Hi @johnwilander sorry for missing the earlier message and the long delayed response. We're continuing our testing of recent iterations of both Webkit and Chrome privacy-focused measurement proposals which is what brought me back here.

The first question I have is whether publishers and other websites that monetize ads through third-party ad networks are fine with third-parties pushing ad click metadata on their behalf.

Yeah, I would assume so. That is the current state of play. It would likely be good to have some sort of security measure to allow the publisher site to allowlist particular third-parties to avoid a getting the equivalent of DDOSed.

This also means that all attribution reports that result from subsequent conversions will got to the well-known location on publisher.example, not to adnetwork.example. This is to be able to explain it to users (they have no knowledge of adnetwork.example or the hundreds of other thrid-parties involved) and to empower publisher.example — publisher.example gets the attribution reports, can analyze them, can pick and choose products to analyze them with, et cetera.

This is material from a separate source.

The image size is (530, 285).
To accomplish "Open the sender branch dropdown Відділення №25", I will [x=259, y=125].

While some publishers do want these not all publishers would want that reporting and while I'm fine with having the adnetwork.example cut out of the reporting process in this case, this is a strong example of why reports also need to go to the attribution destination website.

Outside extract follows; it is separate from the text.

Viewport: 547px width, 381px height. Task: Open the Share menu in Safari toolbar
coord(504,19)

Since both the ad click and conversions happen on websites that the ad network owns or controls, the ad network could just make up the numbers anyway since no one else is involved in the data generation.

Yeah, that makes sense. I appreciate you walking me through it.

What brought me back to this specific thread was that I was unclear of the current state of play on the basis of this thread and the connected PR.

Do we expect that PCM is working for publishers who serve such links inside third party iframes right now? The PR attached makes it seem that way but the spec and documentation are unclear on that front.